Dripping everywhere, I checked my phone. One missed call from my ex-husband, Leslie. I was married to him before I started moonlighting as Private Investigator Luella van Horn, back when I was Marie Jones, a social worker on Staten Island. If you’re doing the math, yes his name is Leslie Jones, like the woman who was on
Saturday Night Live. He lived to tell people his full name then watch them get excited, like they were meeting her, not some random engineer from New York’s trash heap. This was the person I willingly married. At one point, I think we were even in love.
I’d called Leslie in a moment of desperation a couple of nights ago, thinking if anyone would take my sorry ass in, it’d be him. But he didn’t pick up, and I didn’t blame him. It’d been a few days, so I figured we both planned to forget that I’d called.
Seeing his name on my phone screen, I felt shame stinging my throat. I wiped the bag of peas around my neck and took a deep breath. Unfortunately, I was still in that moment of desperation—indeed, it was an ongoing moment. Maybe he was feeling generous. Maybe things would work out. I called him back.
It rang four times, and I was about to hang up when Leslie answered.
“Hello, Marie! So nice to hear from you! I was just in the city.

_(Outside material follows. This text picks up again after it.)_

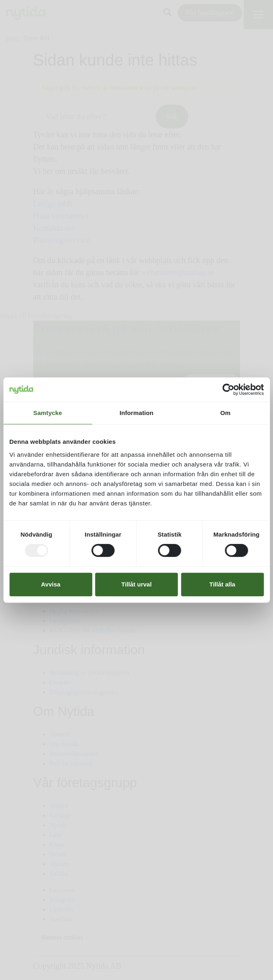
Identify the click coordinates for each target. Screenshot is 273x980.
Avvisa (51, 584)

Can you believe that?”
“Wow, we were both in New York City, where there are eight million people on any given day. What a crazy coincidence,” I said. I reminded myself to cool it on the sarcasm. I needed him more than he needed me.
“Did you mean to call me a few nights ago?” he asked.
“Yeah . . . I—Um, Leslie, I’m in a bad spot.”
“What do you mean?”
“Well, I need somewhere to stay for a couple weeks . . . or more,” I mumbled.